Famiglie sempre più indebitate con la crisi
L’indebitamento delle famiglie italiane ha visto aumentare nel 2008 gli oneri per il pagamento degli interessi e la restituzione del capitale. Il servizio del debito ha raggiunto il 10% del reddito disponibile ( era il 9% nel 2007), rendendo più problematiche le condizioni finanziare delle famiglie, che hanno incontrato maggiori difficoltà nel rimborso dei debiti. (Banca d’Italia 2009). E il 58% si stima più povero (per quasi una persona su 10, il reddito è diminuito dal 30 al 50%, per circa una su venti di oltre il 50%) mentre solo il 9% si considera più ricco di un anno fa (da un’indagine Camera di Commercio di Milano realizzata a gennaio 2010 su circa 900 persone).
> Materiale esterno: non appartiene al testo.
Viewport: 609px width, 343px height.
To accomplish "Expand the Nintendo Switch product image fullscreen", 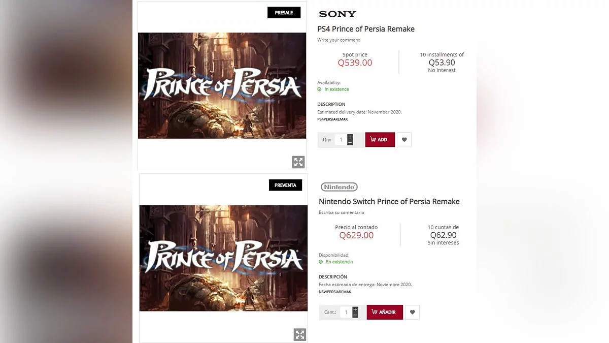I will [x=300, y=334].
“La Camera di commercio promuove un mercato trasparente per consumatori e imprese - ha dichiarato Lucia Moreschi, consigliere della Camera di Commercio di Milano –. E per svolgere al meglio questa funzione siamo attivi con strumenti di regolazione del mercato come i contratti tipo, i pareri sulle clausole vessatorie ed inique, i codici di autodisciplina, gli usi, la conciliazione, importanti strumenti di tutela per prevenire ed evitare liti e a favore dei consumatori”.

“Una crescita economica sana ed equa - ha dichiarato Carlo Edoardo Valli, presidente della Camera di commercio di Monza e Brianza - si fonda su regole chiare, trasparenti e condivise: quando queste vengono meno non ci sono i presupposti per un mercato che genera vero sviluppo. Credo sia necessario impiegare il maggior numero di strumenti di regolazione affinché imprese e consumatori possano operare nella completa trasparenza e con regole certe”.